SINOPSE: Depois de um grave ferimento no joelho, Marie Antoinette Jézéquel, conhecida como Tony, se muda para o sudoeste da França para realizar um longo tratamento capaz de ajudá-la a caminhar normalmente. Mas esta não é a sua maior dor: ela ainda amarga um relacionamento infeliz com Georgio Milevski, um homem violento e possessivo com quem tem um filho. Aos poucos Tony consegue se recompor e aprende a se defender de seu marido. 
COMENTÁRIO: Com um roteiro bem amarrado o filme intercala as sequencia da terapia de Tony com flash- backs do situação atual. Além do trabalho espetacular mostrando com miradas e detalhes sutis através da imagem mostradas pelo diretor através do fotografo e do editor Não é a toa que Bercot levou o premio de melhor atriz em Cannes e 8 indicações para o Cesar. 
Um ótimo filme mesmo com 124 minutos 

Nota 9

A CORTE - DVD

A CORTE  (L'hermine)
Comédia; Policial; Drama / 98 min / França / 2015

Direção: Christian Vincent
Roteiro: Christian Vincent;
Produção: Sidonie Dumas; Tatiana Vialle
Fotografia: Laurent Dailland
Direção de Arte: Patrick Durand
Edição: Yves Deschamps
Elenco: Fabrice Luchini (Michel Racine); Sidse Babett Knudsen (Ditte Lorensen-Coteret);; Corinne Masiero (Marie-Jeanne Metzer); Victor Pontecorvo (Michaël Abiteboul);

SINOPSE: Michele Racine é um juiz temido do tribunal Criminal e comporta-se de forma tao dura consigo mesmo como é com os outros. Conocido como o "Juiz de dois dígitos", sua sentença minima é sempre maior de dez anos. Tudo muda quando Racine reencontra Birgit Lorensen-Coteret, uma antiga paixão que é escolhida como jurada em um novo caso que ele deve julgar.

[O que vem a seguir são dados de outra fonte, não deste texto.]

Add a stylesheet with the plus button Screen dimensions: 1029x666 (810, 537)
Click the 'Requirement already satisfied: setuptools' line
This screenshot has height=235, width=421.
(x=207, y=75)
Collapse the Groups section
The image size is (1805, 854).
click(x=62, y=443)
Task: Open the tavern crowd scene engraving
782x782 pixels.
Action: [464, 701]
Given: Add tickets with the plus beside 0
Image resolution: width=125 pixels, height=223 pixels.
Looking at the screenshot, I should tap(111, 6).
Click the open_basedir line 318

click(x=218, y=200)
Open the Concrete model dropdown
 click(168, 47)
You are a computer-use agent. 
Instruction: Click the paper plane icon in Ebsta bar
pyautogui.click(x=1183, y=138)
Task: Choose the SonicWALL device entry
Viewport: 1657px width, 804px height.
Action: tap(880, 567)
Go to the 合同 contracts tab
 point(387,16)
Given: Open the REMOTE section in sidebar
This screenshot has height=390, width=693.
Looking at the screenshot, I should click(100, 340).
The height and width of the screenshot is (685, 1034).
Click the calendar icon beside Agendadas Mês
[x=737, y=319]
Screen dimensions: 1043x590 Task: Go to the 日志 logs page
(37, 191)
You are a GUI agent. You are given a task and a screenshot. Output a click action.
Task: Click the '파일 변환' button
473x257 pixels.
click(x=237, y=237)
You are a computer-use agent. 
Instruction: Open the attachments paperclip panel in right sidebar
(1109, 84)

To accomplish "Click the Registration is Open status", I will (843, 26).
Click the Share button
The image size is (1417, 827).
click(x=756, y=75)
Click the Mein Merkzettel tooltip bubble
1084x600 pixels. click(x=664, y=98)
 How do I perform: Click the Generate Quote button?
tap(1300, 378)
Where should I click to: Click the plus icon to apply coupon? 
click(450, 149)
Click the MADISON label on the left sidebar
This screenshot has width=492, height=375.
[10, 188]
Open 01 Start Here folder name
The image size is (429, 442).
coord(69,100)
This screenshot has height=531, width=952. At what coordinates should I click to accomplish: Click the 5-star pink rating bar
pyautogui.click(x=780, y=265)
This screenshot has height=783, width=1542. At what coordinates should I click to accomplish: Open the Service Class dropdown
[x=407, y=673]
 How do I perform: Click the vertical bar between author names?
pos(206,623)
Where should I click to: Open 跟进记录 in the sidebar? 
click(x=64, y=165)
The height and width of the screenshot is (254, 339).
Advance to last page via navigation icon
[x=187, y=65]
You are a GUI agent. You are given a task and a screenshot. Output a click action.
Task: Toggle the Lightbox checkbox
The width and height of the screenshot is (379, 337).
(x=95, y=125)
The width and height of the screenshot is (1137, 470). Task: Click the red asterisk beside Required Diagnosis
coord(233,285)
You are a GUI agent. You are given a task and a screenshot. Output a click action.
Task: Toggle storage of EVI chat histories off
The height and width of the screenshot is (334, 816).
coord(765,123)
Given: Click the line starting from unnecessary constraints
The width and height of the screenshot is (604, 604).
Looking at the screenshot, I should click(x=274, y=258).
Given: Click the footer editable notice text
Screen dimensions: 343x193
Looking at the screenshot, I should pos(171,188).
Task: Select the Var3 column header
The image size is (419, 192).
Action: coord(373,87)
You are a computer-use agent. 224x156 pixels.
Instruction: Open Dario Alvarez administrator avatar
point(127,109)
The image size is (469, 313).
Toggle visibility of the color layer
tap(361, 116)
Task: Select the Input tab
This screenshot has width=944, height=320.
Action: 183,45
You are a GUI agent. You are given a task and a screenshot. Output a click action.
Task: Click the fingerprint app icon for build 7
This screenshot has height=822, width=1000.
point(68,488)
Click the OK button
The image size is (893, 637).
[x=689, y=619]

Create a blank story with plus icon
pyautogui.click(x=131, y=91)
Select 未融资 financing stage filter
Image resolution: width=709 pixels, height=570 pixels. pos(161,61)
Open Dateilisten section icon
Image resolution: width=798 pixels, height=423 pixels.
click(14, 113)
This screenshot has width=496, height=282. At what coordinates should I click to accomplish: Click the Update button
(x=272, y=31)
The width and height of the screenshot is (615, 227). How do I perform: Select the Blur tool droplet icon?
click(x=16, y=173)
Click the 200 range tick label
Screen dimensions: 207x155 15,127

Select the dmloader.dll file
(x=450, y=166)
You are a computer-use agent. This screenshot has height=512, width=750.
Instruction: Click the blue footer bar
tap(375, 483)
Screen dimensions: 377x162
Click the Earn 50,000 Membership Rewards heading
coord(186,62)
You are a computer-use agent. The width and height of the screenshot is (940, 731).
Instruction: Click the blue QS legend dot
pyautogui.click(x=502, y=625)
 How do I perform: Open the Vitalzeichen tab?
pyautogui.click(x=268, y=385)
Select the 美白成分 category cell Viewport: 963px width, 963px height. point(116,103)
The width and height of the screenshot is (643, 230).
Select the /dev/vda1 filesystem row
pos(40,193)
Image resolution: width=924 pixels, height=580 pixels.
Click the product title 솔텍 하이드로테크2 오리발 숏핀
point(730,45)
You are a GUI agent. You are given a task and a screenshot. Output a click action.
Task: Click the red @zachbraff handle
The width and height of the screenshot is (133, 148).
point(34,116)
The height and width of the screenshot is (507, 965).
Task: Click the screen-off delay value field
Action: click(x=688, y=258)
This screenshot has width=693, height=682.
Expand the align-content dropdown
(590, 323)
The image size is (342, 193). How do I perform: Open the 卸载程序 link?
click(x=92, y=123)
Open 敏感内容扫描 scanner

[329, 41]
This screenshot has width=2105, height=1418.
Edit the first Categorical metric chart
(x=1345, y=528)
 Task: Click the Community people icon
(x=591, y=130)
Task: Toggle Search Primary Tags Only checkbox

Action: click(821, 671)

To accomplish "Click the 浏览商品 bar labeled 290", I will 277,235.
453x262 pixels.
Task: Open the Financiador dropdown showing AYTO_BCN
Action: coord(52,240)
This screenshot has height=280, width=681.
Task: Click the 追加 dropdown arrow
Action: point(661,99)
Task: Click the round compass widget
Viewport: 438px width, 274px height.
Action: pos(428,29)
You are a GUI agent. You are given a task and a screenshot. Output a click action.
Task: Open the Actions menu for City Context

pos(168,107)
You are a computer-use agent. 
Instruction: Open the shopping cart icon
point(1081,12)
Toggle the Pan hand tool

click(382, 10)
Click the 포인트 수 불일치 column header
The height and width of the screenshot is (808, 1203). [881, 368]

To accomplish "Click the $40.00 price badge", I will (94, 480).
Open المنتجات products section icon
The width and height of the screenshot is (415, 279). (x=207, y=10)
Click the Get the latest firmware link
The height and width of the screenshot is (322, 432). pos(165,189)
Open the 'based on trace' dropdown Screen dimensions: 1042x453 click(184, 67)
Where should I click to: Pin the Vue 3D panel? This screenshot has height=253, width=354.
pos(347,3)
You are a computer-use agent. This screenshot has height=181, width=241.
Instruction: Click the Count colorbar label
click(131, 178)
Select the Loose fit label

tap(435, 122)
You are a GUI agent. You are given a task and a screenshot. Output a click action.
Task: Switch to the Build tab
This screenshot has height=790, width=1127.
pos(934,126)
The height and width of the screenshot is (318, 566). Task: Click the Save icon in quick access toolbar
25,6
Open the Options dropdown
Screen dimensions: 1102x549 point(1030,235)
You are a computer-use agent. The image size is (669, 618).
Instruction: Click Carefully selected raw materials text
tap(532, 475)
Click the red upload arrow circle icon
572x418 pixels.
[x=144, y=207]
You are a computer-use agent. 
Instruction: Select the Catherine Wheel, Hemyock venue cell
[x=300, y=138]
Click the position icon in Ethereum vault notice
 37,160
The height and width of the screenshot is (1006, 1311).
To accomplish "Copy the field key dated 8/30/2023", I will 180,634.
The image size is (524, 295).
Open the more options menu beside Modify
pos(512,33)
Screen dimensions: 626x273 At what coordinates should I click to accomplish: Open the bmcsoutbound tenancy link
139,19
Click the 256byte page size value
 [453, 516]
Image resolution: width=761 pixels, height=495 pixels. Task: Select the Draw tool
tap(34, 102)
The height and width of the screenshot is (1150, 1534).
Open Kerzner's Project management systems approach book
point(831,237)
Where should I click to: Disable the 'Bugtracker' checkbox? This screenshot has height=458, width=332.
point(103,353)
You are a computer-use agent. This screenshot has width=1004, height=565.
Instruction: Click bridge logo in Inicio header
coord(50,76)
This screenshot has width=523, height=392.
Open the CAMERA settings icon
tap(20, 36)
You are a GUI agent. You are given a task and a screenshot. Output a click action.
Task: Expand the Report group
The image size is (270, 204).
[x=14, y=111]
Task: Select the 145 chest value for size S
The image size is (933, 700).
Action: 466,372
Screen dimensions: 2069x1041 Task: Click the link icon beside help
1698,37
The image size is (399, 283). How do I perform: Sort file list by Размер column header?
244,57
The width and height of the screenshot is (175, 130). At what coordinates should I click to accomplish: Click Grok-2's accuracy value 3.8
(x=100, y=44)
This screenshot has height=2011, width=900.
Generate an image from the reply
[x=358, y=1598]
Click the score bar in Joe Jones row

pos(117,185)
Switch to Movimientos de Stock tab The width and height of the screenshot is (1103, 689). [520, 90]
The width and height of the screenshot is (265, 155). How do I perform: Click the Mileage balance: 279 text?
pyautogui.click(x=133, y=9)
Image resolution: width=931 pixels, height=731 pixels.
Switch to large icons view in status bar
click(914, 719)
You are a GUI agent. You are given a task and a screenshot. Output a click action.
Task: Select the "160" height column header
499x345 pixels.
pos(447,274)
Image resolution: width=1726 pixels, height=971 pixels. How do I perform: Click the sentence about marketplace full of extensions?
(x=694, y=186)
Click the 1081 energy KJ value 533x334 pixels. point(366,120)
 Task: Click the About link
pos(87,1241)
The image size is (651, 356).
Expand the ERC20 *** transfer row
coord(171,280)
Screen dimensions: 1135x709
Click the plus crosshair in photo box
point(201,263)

COMENTÁRIO: A Corte” no 13º Festival Varilux do cinema francês  é um filme fácil de ver, cativante onde o diretor nos apresenta  um ator veterano Fabrice Luchini atuando discretamente no cinema. 

Outra atriz com um ótimo desempenho é a linda atriz francesa de ascendência dinamarquesa de nome Sidse Babett Knudsen.